Our company

2 Bridge is a Belgian-based consultancy company offering expert guidance and support on all key disciplines of healthcare product development (discovery, pre-clinical, clinical and product development, registration and life-cycle management). We work globally with startups, biotech, medtech, pharma, and investors. 2 Bridge typically operates via flexible and cross-functional teams, aligned to the project need. Our flexible, cross-functional team structure allows us to address the most complex challenges, leveraging our broad multidisciplinary expertise.

We Care, We Adapt & We Drive to Excel: our core values guide our approach and shape our engagements with clients and each other.

For more information, we invite you to explore our website www.2Bridge.be.

Your role

We are looking for a Principal consultant with experience in early development of antibodies/biologics to strengthen the CM&C team of 2 Bridge.

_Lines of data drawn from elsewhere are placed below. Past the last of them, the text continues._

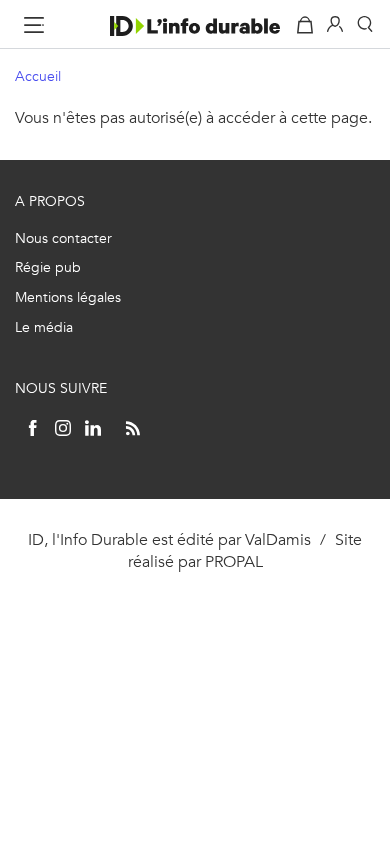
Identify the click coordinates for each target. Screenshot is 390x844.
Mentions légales (68, 297)
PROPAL (234, 561)
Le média (44, 327)
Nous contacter (63, 238)
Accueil (38, 76)
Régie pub (48, 267)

The CM&C Principal consultant will demonstrate leadership regarding the development and execution of CMC development programs.

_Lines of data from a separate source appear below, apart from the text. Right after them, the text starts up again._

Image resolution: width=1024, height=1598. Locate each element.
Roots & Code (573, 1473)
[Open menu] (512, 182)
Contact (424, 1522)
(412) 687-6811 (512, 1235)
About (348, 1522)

As CMC representative in the Development Teams of our clients, you will supervise and manage the CMC programs covering oversight on Drug Substance, Drug Product and Clinical Supply Management.

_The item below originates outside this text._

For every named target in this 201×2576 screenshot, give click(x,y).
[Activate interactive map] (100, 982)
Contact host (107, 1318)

Key responsibilities will include:

• Lead multiple cross-functional CM&C teams end-to-end
• Oversight on selection and management of GMP C(D)MOs
• Oversight on authoring of regulatory CM&C documentation
• Development of CM&C strategy in line with overall program development strategy
• Management and mitigation of CM&C risks
• Management of CM&C budget and timelines
• Oversight of delivery of clinical and launch drug supplies in accordance with development plans

Your knowledge & experience:

• MSc/PhD in Bio-medical sciences, Bio-engineering, Biology, Industrial Pharmacy, Chemistry, or equivalent.
• CM&C drug development, registration or GMP production (at least 10 years ’ experience)
• Chemical/biological process development and/or formulation development.
• Physico-chemical characterisation of biologicals and knowledge of different analytical techniques used for release and stability testing.
• Preparation of Scientific, Technical and Regulatory documentation within the area of CM&C.
• Knowledge and/or interest in pharmaceutical legislation (ICH/GMP,…) and the overall process of health care development
• Fluency in English

Your competencies:

• You champion high-quality service and customer-focused solutions, being able to build strong long-term strategic partnerships with our clients.
• You embrace change and bring innovation, striving for excellence.
• You maintain focus, helicopter view and effectiveness in complex and high-pressure situations.
• You have excellent leadership skills and ensure the team performs at its highest level, while keeping everyone fully engaged.

We are an employer committed to fostering a diverse and inclusive workplace where everyone is welcome regardless of age, gender, nationality, ethnicity, or physical abilities.